Standard Extraction Methods May Underestimate Nitrate Stocks Captured by Field‐Aged Biochar

Biochar (BC) has been shown to increase the potential for N retention in agricultural soils. However, the form of N retained and its strength of retention are poorly understood. Here, we examined if the N retained could be readily extractable by standard methods and if the amount of N retained varied with BC field ageing. We investigated soil and field‐aged BC (BC aged ) particles of a field experiment (sandy soil amended with BC at 0, 15, and 30 t ha −1 ) under two watering regimes (irrigated and rain‐fed). Throughout the study, greater nitrate than ammonium retention was observed with BC addition in topsoil (0–15 cm). Subsoil (15–30 cm) nitrate concentrations were reduced in BC treatments, indicating reduced nitrate leaching (standard 2 mol L −1 KCl method).

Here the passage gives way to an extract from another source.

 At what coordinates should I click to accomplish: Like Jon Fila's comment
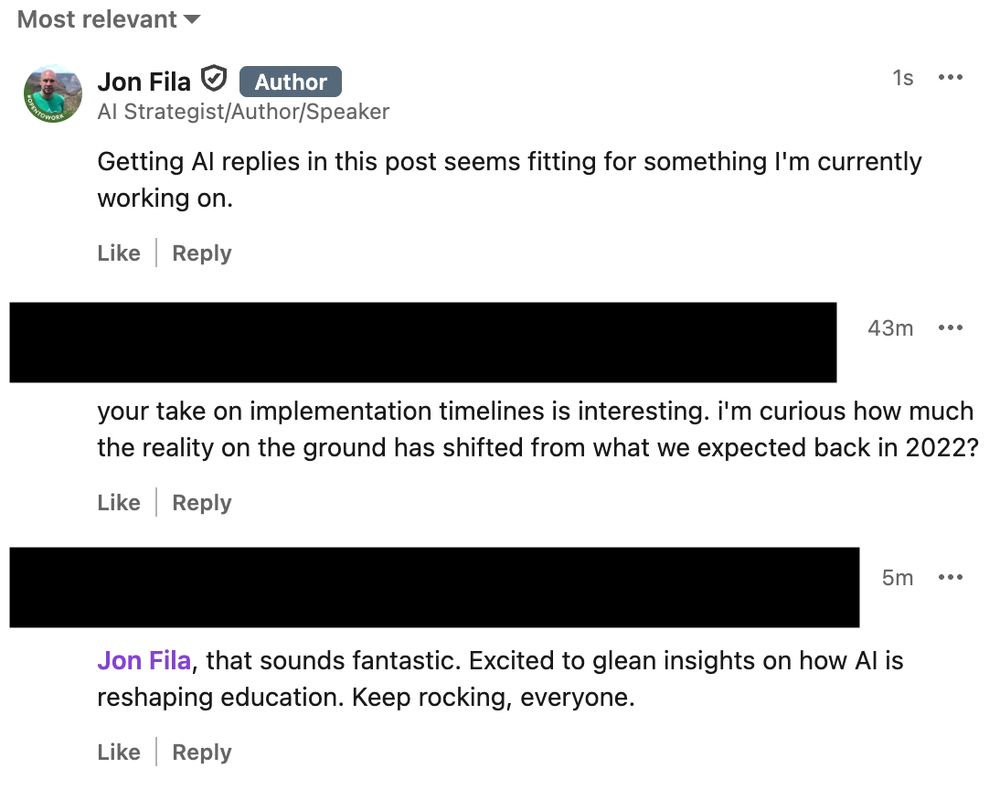118,253
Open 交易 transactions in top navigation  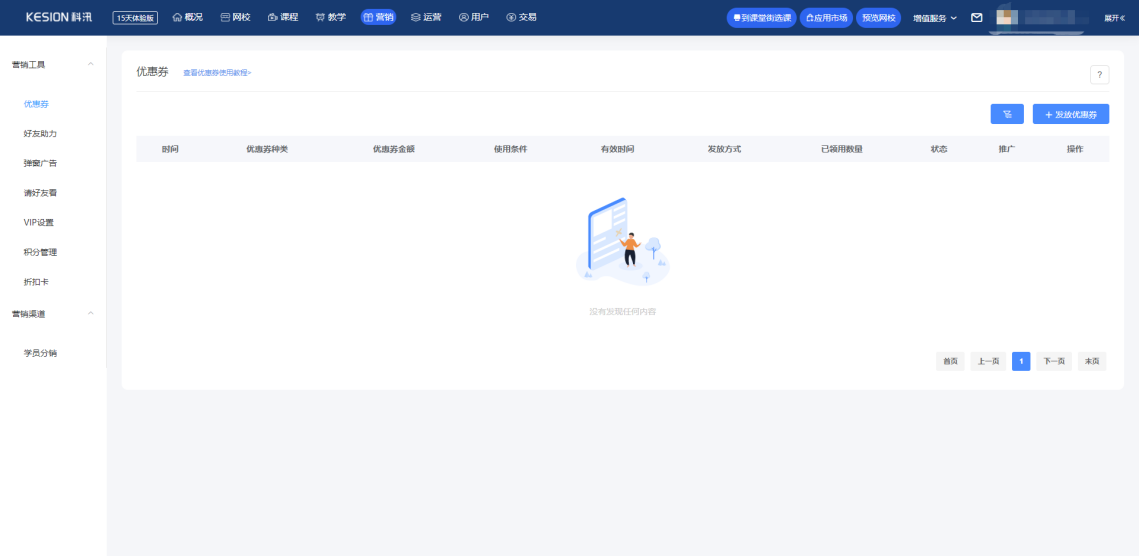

The mineral‐N release of picked BC aged particles was examined with different methods: standard 2 mol L −1 KCl extraction; repeated (10×) extraction in 2 mol L −1 KCl at 22 ± 2°C and 80°C (M 0 ); electro‐ultrafiltration (M 1 ); repeated water + KCl long‐term shaking (M 2 ); and M 2 plus one repeated shaking at 80°C (M 3 ). Nitrate amounts captured by BC aged particles were several‐fold greater than those in the BC‐amended soil. Compared with M 0 , standard 2 mol L −1 KCl or electro‐ultrafiltration extractions retrieved only 13 and 30% of the total extractable nitrates, respectively. Our results suggest that “nitrate capture” by BC may reduce nitrate leaching in the field and that the inefficiency of standard extraction methods deserves closer research attention to decipher mechanisms for reactive N management. Core Ideas Biochar reduced nitrate leaching from temperate sandy soil in the field. Biochar particles captured nitrate amounts several‐fold greater than found in soil. Standard extraction methods may not retrieve all biochar‐captured nitrate. Field‐aged biochar captured much more nitrate than ammonium. Captured nitrate amounts were independent of the biochar particle size.